[Start]

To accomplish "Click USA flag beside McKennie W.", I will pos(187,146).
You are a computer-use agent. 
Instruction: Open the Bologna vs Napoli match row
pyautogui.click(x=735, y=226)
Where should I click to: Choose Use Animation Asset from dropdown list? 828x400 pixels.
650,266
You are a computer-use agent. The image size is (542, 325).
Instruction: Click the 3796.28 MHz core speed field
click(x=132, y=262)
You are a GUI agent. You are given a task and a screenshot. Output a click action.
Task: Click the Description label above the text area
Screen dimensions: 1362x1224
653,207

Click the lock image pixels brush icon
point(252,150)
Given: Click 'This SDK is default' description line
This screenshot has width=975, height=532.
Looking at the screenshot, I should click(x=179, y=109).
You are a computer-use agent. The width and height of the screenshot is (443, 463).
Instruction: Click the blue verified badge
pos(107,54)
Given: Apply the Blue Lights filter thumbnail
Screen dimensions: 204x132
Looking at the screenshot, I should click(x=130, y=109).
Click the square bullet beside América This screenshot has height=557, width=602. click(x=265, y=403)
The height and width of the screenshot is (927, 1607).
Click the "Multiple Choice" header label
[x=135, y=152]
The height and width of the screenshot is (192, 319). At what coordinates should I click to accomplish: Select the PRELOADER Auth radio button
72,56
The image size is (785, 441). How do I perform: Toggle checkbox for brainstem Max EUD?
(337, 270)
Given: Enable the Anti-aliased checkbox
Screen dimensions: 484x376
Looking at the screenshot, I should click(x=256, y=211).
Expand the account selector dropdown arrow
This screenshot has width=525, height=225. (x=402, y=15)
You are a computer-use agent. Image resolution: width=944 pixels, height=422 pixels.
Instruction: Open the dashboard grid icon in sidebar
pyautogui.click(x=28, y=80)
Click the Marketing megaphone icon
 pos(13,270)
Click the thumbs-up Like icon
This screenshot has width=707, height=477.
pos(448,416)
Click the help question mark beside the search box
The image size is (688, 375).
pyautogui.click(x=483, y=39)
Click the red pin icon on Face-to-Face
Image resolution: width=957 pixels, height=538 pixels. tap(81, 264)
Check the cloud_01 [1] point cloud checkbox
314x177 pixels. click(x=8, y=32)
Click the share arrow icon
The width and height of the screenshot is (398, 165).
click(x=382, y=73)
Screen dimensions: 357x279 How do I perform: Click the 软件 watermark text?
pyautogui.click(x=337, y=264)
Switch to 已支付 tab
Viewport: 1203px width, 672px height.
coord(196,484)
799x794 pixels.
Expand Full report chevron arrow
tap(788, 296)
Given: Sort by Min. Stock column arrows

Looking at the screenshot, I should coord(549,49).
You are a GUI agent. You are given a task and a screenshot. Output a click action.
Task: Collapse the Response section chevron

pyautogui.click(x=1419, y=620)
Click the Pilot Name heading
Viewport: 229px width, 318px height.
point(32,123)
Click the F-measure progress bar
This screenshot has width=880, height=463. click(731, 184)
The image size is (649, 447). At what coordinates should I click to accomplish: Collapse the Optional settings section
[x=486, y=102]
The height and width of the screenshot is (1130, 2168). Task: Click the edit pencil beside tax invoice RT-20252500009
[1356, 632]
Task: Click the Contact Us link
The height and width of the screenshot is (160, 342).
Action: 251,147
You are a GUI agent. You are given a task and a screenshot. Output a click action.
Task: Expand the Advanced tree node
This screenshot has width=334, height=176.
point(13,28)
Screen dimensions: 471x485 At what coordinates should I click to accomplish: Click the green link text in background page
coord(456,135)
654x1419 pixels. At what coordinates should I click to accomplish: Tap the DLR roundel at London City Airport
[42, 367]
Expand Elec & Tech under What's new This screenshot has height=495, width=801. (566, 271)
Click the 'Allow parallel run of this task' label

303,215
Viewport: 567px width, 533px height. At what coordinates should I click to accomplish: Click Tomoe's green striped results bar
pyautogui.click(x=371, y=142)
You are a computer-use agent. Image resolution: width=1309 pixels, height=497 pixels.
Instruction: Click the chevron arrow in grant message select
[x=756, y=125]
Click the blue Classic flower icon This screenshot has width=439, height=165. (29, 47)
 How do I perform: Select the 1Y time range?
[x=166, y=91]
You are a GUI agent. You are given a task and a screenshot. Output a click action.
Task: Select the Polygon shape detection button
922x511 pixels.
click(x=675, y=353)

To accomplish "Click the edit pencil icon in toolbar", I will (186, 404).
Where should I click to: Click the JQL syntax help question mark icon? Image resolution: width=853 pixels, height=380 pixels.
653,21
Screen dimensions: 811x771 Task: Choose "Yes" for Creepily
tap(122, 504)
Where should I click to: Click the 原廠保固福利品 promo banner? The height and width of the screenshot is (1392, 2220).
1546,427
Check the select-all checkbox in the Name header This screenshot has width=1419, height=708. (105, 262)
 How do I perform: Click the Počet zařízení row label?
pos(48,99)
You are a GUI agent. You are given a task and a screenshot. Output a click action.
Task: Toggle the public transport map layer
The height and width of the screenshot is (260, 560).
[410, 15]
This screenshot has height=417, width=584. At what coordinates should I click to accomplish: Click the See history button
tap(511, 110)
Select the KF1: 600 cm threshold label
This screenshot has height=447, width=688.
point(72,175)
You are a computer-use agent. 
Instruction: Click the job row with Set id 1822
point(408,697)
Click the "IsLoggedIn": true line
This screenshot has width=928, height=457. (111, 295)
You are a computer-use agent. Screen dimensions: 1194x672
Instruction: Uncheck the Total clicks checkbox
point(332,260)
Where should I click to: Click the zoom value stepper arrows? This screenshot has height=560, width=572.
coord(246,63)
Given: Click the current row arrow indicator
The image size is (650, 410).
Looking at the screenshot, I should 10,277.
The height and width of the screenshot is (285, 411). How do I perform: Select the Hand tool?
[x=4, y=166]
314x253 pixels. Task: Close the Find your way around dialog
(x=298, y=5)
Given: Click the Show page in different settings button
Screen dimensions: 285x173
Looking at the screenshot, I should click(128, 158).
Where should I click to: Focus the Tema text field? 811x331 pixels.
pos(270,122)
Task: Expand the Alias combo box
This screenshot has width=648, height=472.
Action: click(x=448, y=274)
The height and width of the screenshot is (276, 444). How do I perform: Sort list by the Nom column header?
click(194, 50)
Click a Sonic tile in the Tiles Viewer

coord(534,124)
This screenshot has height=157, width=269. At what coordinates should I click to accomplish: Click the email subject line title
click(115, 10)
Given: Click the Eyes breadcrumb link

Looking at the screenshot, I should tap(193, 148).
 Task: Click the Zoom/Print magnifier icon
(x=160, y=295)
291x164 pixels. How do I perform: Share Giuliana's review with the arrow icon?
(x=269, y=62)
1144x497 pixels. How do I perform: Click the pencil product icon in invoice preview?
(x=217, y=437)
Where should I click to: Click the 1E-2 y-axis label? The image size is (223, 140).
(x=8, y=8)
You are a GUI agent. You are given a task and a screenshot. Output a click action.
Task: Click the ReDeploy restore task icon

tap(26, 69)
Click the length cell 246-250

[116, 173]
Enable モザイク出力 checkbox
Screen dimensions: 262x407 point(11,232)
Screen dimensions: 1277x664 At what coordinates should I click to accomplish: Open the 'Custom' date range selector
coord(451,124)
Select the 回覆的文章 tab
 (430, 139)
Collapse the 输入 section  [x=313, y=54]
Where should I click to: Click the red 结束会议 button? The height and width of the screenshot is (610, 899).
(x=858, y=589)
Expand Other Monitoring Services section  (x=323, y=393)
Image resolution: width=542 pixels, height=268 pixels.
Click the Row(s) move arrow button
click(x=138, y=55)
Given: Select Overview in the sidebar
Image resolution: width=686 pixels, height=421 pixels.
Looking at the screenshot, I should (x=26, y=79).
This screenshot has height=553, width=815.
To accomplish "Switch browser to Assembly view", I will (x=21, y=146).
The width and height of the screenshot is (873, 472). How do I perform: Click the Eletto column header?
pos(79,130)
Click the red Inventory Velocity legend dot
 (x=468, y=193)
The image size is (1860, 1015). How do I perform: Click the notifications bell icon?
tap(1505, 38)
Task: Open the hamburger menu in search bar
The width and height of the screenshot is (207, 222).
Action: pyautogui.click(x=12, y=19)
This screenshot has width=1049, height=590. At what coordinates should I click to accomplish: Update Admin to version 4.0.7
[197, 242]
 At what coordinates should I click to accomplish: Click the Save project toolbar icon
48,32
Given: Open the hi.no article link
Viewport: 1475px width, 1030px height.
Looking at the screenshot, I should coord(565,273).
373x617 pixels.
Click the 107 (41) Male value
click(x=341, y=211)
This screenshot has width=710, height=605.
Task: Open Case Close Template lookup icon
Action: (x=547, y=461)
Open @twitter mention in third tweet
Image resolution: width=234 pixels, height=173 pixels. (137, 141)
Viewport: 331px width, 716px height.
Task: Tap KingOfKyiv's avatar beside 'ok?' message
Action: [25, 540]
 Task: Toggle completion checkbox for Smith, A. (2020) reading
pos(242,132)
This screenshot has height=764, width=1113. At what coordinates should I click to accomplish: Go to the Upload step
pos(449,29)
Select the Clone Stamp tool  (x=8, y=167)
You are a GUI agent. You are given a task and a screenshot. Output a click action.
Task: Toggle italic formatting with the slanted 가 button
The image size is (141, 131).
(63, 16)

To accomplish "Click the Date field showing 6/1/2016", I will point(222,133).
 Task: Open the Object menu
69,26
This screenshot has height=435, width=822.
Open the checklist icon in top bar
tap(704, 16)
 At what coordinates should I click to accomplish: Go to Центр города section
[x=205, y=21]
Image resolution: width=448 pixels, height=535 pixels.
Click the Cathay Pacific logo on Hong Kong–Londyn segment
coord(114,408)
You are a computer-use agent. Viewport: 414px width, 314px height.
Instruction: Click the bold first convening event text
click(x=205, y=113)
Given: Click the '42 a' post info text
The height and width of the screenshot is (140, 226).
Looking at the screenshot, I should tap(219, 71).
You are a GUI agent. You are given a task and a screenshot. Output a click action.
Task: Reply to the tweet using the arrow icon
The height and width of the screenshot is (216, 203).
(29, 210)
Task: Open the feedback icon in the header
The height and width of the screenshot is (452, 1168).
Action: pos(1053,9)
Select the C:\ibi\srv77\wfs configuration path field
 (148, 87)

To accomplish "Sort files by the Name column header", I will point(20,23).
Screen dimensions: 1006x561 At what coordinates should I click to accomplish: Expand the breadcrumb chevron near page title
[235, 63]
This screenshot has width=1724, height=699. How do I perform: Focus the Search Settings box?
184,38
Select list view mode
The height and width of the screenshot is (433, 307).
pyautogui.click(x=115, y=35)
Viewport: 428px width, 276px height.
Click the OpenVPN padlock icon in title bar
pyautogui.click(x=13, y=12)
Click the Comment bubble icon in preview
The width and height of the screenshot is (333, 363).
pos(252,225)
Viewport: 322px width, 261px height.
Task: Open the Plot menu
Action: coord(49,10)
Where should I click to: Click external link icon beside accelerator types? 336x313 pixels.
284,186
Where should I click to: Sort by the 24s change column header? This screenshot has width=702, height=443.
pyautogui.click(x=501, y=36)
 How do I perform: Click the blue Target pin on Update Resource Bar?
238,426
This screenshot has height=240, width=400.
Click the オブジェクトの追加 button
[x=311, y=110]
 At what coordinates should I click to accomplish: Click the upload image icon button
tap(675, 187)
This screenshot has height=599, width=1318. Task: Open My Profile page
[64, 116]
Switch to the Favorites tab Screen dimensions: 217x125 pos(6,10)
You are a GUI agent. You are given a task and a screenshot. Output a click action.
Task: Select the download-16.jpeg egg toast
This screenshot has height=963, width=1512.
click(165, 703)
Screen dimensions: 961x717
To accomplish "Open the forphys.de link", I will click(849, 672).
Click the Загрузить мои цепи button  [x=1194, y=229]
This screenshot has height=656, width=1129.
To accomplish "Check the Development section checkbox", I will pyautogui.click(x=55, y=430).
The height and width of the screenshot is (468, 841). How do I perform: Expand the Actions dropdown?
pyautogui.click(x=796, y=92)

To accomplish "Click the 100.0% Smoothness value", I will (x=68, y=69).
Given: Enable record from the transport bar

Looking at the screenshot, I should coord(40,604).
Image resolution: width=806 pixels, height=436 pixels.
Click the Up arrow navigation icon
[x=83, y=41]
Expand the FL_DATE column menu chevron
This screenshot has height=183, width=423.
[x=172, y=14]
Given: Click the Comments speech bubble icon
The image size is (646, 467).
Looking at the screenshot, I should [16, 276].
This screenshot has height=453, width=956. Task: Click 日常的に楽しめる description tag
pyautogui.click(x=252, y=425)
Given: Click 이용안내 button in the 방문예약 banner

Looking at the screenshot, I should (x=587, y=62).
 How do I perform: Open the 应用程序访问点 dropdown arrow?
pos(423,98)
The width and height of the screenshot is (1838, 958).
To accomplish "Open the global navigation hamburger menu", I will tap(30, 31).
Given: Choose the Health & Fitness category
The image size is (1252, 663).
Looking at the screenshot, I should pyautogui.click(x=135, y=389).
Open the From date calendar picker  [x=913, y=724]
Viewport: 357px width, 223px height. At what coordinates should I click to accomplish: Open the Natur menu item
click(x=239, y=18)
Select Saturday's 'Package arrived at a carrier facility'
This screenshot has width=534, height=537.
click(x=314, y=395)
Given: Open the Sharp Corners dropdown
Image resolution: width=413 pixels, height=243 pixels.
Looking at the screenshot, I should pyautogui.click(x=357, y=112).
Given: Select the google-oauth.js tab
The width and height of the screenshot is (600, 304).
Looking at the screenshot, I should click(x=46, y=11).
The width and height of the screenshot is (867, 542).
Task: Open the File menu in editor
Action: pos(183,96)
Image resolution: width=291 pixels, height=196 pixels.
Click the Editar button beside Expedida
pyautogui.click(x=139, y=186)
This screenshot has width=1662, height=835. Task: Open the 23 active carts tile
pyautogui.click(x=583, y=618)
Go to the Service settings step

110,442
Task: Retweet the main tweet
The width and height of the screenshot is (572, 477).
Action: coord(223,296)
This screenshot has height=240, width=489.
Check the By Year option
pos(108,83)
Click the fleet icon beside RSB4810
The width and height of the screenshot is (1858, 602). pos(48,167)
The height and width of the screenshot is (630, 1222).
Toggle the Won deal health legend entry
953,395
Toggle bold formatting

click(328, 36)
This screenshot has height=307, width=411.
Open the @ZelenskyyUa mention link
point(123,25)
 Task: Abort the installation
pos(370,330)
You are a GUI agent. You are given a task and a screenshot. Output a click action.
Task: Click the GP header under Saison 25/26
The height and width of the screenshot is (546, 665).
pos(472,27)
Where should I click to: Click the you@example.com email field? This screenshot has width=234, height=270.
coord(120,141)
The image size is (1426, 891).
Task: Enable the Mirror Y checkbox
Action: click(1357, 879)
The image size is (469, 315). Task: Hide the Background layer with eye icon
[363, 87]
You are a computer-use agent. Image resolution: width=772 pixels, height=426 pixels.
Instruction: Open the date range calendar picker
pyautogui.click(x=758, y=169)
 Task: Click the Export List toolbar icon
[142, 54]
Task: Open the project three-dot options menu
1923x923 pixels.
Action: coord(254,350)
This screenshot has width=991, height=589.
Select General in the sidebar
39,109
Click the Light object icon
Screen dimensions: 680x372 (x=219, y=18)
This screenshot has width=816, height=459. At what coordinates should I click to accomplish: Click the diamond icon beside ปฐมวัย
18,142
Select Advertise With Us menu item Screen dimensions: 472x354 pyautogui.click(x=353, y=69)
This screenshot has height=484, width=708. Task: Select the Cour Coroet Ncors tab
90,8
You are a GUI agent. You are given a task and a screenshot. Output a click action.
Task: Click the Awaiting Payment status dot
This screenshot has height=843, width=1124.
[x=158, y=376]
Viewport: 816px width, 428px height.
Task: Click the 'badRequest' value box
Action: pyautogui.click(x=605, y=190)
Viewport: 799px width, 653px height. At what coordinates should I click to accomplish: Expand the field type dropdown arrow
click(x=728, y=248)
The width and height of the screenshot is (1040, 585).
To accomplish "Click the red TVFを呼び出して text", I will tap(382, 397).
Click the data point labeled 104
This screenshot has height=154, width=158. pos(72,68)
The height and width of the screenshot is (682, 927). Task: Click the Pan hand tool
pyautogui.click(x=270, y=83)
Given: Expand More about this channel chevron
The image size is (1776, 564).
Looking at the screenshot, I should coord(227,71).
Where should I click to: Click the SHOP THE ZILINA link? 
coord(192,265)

[End]

* TASK BRIEF: Copy the records above again word for word, starting at the line that contains "Task: Click the Export List toolbar icon" and ending at the line that contains "Screen dimensions: 680x372 (x=219, y=18)".

* ANSWER TO THE PROBLEM:
 Task: Click the Export List toolbar icon
[142, 54]
Task: Open the project three-dot options menu
1923x923 pixels.
Action: coord(254,350)
This screenshot has width=991, height=589.
Select General in the sidebar
39,109
Click the Light object icon
Screen dimensions: 680x372 (x=219, y=18)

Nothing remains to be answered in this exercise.